For now, here’s a good stab at where each SEC school will wind up playing:
|Peach (Dec. 31, Atlanta) — CFP||#1 Alabama||#4 Ohio State||Top 4, Playoff rankings|
|Fiesta (Dec. 31, Glendale) — CFP||#2 Clemson||#3 Washington||Top 4, Playoff rankings|
|Orange (Dec. 30, Miami) — NY6||Michigan||Florida State||Big Ten/SEC/ND vs ACC #1|
|Sugar (Jan. 2, New Orleans) — NY6||Auburn||Oklahoma||SEC #1 vs Big 12 #1|
|Cotton (Jan. 2, Arlington) — NY6||Penn State||W. Michigan||At-large vs at-large|
|Rose (Jan. 2, Pasadena) — NY6||Wisconsin||USC||Big Ten #1 vs Pac 12 #1|
|Citrus (Dec. 31, Orlando)||LSU||Louisville||SEC #2 vs ACC/Big Ten|
|Outback (Jan. 2, Tampa)||Florida||Nebraska||SEC#3-8 vs Big Ten #2-4|
|TaxSlayer (Dec. 31, Jacksonville)||Tennessee||Miami||SEC #3-8 vs ACC/Big Ten|
|Music City (Dec. 30, Nashville)||Georgia||Minnesota||SEC #3-8 vs ACC/Big Ten|
|Texas (Dec. 28, Houston)||Texas A&M||Kansas State||SEC #3-8 vs Big 12 #4|
|Belk (Dec. 29, Charlotte)||Arkansas||UNC||SEC #3-8 vs ACC #3-6|
|Liberty (Dec. 30, Memphis)||Kentucky||TCU||SEC #3-8 vs Big 12 #5|
|Birmingham (Dec. 29, Birmingham)||South Carolina||Tulsa||SEC #9 vs American|
|Independence (Dec. 26, Shreveport)||Vanderbilt||Wake Forest||SEC #10 vs ACC|
|Armed Forces (Dec. 23, Fort Worth)||Mississippi State||Navy||**Big 12 vs Navy|
|No bowls: Ole Miss, Missouri||**Replaced by fill-in|
College Football Playoff
Ohio State needed double-overtime drama at home, but beating No. 3 Michigan should be enough to keep the Buckeyes within the top four. Just barely. The September win at Oklahoma has done wonders for that resume.
Yeah, the Playoff committee’s first stated criteria is whether a team has won its conference championship. But, in addition to factoring in strength of schedule and head-to-head competition, the committee also can do whatever the hell it wants in order to select the four best teams. Oklahoma is a better win than LSU is for Wisconsin, and if the Badgers beat Penn State, the Buckeyes have a head-to-head win and better record vs. the Big Ten champs.

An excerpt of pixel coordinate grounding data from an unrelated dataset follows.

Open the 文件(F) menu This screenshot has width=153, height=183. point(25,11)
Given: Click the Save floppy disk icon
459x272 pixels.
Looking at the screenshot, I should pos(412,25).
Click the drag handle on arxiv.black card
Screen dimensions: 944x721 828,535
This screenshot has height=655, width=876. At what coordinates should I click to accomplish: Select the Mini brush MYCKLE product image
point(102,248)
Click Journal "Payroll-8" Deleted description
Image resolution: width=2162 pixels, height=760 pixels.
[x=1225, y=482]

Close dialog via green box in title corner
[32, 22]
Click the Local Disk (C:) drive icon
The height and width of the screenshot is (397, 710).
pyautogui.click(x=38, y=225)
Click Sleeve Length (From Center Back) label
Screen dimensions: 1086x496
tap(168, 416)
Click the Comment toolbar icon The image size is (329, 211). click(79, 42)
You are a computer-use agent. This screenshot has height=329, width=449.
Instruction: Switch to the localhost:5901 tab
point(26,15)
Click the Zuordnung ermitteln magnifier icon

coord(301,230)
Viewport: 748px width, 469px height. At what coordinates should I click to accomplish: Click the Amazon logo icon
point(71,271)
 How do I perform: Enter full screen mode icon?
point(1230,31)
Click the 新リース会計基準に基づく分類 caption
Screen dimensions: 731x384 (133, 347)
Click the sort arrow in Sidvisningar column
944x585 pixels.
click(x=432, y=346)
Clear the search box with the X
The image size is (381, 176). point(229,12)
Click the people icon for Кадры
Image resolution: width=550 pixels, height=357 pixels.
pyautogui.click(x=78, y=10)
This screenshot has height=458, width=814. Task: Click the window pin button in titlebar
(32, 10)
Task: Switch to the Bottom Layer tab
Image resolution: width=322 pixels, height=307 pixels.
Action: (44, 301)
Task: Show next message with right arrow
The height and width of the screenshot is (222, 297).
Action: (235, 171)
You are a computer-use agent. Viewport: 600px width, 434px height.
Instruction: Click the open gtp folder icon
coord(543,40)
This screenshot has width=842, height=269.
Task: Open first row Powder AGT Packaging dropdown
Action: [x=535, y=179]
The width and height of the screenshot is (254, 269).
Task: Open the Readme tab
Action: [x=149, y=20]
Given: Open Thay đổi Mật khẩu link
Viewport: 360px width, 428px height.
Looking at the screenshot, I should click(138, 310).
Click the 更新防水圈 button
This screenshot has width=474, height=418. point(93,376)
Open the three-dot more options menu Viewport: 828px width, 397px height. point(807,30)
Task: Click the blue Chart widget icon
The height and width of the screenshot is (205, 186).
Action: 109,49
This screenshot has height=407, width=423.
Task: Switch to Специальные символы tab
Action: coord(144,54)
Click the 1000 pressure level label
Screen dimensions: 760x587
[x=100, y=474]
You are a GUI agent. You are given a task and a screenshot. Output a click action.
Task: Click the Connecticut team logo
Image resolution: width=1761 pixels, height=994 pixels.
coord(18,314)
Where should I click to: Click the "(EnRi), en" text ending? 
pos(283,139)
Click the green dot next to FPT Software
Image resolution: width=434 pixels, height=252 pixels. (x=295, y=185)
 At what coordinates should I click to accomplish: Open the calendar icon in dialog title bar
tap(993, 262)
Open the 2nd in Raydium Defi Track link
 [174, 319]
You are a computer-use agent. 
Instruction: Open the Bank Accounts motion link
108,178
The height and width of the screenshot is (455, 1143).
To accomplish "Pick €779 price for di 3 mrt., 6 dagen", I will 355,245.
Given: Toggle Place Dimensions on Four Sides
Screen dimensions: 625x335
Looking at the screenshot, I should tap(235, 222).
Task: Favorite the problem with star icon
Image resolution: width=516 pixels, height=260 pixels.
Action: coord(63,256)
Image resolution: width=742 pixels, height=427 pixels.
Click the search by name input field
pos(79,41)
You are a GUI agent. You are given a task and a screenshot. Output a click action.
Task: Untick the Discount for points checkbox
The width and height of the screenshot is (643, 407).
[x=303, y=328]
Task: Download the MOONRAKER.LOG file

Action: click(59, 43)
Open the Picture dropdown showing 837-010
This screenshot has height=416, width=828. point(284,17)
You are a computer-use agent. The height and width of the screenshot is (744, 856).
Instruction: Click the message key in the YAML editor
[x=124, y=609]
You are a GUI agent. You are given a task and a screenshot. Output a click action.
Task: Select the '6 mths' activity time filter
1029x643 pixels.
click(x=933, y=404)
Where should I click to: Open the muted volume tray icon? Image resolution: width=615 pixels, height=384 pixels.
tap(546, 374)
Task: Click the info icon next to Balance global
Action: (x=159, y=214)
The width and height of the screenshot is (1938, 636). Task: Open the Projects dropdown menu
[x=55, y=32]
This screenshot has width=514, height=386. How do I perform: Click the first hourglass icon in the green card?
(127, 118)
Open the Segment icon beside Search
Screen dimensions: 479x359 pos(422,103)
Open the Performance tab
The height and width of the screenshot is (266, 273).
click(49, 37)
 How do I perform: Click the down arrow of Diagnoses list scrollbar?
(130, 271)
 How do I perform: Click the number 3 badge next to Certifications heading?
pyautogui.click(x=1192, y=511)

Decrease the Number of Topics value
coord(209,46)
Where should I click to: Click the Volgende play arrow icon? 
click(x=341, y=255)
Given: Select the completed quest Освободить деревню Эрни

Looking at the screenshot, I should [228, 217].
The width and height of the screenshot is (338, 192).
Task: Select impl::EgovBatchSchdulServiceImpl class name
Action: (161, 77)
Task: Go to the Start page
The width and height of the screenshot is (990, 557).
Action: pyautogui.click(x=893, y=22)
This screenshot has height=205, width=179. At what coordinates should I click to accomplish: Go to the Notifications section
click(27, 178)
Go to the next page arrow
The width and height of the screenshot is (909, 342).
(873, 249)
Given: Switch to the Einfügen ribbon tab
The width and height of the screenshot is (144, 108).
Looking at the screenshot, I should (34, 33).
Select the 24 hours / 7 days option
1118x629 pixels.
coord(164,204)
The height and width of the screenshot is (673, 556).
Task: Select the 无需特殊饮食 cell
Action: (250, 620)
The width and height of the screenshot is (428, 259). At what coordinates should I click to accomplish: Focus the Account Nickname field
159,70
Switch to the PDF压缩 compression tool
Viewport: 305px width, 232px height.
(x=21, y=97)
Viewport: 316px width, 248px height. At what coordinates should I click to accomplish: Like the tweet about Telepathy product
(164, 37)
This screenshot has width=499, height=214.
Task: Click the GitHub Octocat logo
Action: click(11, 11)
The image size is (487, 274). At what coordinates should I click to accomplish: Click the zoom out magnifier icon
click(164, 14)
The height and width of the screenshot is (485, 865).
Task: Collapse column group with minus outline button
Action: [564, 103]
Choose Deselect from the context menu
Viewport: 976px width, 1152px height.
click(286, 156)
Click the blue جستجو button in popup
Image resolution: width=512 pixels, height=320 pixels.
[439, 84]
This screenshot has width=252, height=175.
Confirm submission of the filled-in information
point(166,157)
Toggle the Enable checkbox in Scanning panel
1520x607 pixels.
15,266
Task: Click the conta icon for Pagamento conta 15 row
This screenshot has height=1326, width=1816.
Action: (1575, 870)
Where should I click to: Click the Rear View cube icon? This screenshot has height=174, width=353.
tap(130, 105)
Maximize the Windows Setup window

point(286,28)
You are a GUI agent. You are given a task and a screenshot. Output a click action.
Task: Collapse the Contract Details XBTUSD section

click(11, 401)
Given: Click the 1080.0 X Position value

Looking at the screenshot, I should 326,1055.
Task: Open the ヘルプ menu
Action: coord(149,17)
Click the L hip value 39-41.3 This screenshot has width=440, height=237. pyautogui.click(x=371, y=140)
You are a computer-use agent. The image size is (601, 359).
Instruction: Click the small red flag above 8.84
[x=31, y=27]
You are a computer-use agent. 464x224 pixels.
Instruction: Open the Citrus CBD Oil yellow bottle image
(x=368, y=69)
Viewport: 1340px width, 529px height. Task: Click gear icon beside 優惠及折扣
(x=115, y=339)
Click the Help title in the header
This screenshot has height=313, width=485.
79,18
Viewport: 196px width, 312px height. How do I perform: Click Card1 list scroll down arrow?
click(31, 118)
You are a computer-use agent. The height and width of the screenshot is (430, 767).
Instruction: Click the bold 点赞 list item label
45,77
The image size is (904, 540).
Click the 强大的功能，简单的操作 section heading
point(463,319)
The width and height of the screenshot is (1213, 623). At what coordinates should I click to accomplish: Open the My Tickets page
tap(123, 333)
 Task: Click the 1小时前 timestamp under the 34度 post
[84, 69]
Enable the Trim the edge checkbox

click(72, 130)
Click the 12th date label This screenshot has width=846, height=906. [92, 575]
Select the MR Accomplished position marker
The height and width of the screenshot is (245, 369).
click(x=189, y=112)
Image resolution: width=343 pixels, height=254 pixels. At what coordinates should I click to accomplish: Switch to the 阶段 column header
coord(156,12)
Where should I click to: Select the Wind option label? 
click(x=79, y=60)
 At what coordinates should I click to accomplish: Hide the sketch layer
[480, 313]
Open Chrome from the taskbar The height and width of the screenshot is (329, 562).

Ohio State likely would be Alabama’s semifinal opponent if we factor in the rankings boost Clemson and Washington will receive should they win their conferences. The Crimson Tide, being a near-lock for the No. 1 seed, would play in Atlanta because of its proximity to Tuscaloosa.
New Year’s Six
By completely screwing the pooch against Vanderbilt, Tennessee should expect to fall out of the Top 25. That eliminates the Vols from possibly making the Sugar Bowl, which invites the highest-ranked SEC team assuming Alabama makes the Playoff as conference champion.
Auburn now has the inside track for New Orleans by virtue of its No. 13 ranking entering this weekend. The Tigers lost to No. 1 Alabama by the same margin that No. 15 Florida lost to No. 14 Florida State. Unranked LSU won convincingly on the road against Texas A&M, but it is unlikely the committee would bump the Bayou Bengals higher than Auburn because of LSU’s head-to-head loss at Jordan-Hare Stadium in Week 4.
The winner of Saturday’s Bedlam rivalry game will represent the Big 12 in the Sugar Bowl. I’ve got Oklahoma beating Oklahoma State at home.
The only other SEC team with even a remote chance of playing in a New Year’s Six bowl is Florida. If the Gators somehow upset Alabama in the SEC championship game, either the Sugar or Cotton bowls would be a possibility. Anything other than a win on Saturday relegates UF to the lower tier of bowl games.
After the Playoff and New Year’s Six games are decided, the Citrus Bowl gets first pick of the remaining SEC teams. Presuming the Orange Bowl selects a Big Ten team — and with two-loss Michigan and the eventual three-loss Big Ten runner-up sitting there, that’s a near-certainty — the Citrus also would select an ACC school.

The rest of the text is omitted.